Sur le chemin de retour, arrivée à Abore au milieu des cacaoyers Discours du catéchiste. La « Hamedada » Thérèse veut absolument nous faire manger bien qu’il soit 16 h. Nous arrivons en retard à Atikpa, quelques kilomètres plus loin sur une piste de montagne. Nos catholiques y ont invité la chorale évangélique. Accueil bon enfant et départ dans la nuit pour rejoindre Tomegbé, à 7 km.


Vendredi le 15 novembre. Matinée à Adomi-Abra. Là aussi, ce sont tous les croyants du village qui nous reçoivent, catholiques, protestants et musulmans, voire animistes. Un chef musulman se présente à la quête du Dzigbezan [3]. Monseigneur évoque quelques souvenirs de son enfance, sa famille possédait des champs de culture dans ces parages. Après le repas, nous quittons ces braves gens.

Vers 15 heures, nous arrivons à quelques centaines de mètres de Mangoassi. Accueil délirant ! La chorale de Menou était venue, ainsi que la chorale évangélique et même l’école coranique en bel uniforme jaune. Arrivée à la chapelle sur un chemin de pagnes. Il faisait chaud, mais plusieurs jeunes filles étaient chargées de la ventilation. La communauté avait eu l’idée de faire cet accueil dans un cadre de prières. Le catéchiste lut des prières de dévotion dans le Dzipomo. On présente le comité, ou plutôt un essai de comité car l’accord du curé n’a pas encore été obtenu. Présentation des chefs de la Congrégation Saint Antoine, qui compte un cinquantaine de membres.

Le soir, présentation de l’église de Tomegbé constituée de la communauté de Tomegbé et d’Akloa, 3 congrégations, 4 mouvements d’action catholique et 5 chorales dont l’une était complètement ignorée des Pères. Monseigneur donne des directives à chaque groupe. La veille, il avait parlé au comité de l’autonomie financière à acquérir.

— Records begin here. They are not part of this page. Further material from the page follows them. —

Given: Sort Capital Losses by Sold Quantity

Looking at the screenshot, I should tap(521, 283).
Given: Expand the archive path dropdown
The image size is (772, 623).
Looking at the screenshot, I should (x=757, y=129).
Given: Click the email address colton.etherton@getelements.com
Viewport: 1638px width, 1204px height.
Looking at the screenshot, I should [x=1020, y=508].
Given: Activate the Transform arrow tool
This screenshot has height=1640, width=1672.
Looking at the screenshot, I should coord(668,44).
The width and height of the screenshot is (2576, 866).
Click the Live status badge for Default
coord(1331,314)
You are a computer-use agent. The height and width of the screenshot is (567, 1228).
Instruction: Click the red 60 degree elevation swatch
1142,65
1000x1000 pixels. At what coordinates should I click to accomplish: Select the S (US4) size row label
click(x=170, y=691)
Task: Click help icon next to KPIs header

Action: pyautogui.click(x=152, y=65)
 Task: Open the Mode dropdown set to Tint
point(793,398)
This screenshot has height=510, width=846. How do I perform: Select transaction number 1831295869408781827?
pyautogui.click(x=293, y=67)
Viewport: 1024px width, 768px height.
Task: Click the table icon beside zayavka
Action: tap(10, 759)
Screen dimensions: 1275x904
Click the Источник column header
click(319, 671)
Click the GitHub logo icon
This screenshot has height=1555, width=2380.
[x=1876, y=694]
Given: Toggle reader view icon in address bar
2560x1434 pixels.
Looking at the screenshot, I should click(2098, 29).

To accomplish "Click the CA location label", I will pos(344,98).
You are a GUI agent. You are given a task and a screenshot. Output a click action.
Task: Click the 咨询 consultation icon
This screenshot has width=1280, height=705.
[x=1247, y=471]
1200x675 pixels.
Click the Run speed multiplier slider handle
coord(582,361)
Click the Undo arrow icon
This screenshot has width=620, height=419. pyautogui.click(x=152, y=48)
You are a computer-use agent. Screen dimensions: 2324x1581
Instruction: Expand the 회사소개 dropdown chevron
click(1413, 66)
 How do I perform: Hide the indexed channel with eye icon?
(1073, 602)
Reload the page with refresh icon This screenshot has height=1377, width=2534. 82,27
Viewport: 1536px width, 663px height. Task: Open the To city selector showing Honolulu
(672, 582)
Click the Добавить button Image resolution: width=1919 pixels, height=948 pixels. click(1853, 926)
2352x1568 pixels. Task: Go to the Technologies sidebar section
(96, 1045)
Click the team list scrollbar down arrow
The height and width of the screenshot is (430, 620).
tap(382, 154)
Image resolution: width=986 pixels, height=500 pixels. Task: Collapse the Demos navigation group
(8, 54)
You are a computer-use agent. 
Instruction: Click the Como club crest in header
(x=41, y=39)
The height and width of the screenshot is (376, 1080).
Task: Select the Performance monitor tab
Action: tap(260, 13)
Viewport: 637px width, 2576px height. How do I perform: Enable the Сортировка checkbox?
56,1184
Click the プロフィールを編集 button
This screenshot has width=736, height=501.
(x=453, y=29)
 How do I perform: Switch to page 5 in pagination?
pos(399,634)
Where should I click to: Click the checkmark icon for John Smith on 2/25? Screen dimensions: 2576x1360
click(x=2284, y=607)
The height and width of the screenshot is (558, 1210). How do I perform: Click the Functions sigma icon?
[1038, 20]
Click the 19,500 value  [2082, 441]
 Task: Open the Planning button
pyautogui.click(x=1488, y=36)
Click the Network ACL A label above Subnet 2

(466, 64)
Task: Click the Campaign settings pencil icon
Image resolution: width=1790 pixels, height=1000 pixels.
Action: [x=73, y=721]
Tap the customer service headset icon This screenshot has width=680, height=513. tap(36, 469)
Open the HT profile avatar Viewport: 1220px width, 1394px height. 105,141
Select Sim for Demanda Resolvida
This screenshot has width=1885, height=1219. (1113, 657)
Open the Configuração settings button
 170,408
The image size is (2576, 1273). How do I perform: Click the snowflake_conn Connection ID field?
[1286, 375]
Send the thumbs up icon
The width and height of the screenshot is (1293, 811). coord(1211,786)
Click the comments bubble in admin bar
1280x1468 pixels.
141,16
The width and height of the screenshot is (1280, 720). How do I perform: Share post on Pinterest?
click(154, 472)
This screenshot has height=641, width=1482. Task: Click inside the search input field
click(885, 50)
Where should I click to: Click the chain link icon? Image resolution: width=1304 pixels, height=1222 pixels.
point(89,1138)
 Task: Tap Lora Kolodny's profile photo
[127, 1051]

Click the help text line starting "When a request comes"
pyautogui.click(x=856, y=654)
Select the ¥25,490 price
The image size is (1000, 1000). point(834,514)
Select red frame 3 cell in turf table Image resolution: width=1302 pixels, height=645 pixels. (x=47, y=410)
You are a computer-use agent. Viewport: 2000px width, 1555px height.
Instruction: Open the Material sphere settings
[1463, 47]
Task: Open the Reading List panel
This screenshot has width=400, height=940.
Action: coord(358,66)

Le 16 novembre, dernier jour de la visite. Le matin, rapide visite à Onyinassi, la plus petite communauté. Après la messe, repas puis visite du terrain que M. Irénée Nyakossi, chef chrétien, laisse à l’Eglise. L’après-midi, réunion des catéchistes de toute la paroisse à Tomegbé. Cette visite pastorale s’achève ensuite par l’examen des registres. Seul un registre des défunts est défectueux. Monseigneur exprime sa satisfaction et fait deux remarques. Il faudra donner un vocable marial aux communautés qui n’ont pas encore de patron. D’autre part, il faudra former des enfants de chœur dans les stations secondaires.

Dieu soit loué pour cette belle manifestation de la Sainte Eglise dans notre paroisse !

9 janv. 1986 : le P. Soussia en flamme !

A Zogbé, le P. Soussia était en train de prêcher devant l’autel de l’ancienne petite chapelle en terre de bar, sans prendre garde qu’une bougie allumée avait été placée par terre devant l’autel. Le feu a atteint la chasuble, l’aube, la soutane et a commencé à noircir le pantalon. Mais le feu a été étouffé à ce moment-là, sans que le Père René n’ait senti aucune brûlure.

La communauté a demandé une messe d’action de grâce, parce que le Père était sorti sain et sauf de cet incendie. Elle n’avait pas oublié que sœur Maxime, du dispensaire de Tomegbé était morte en pareilles circonstances.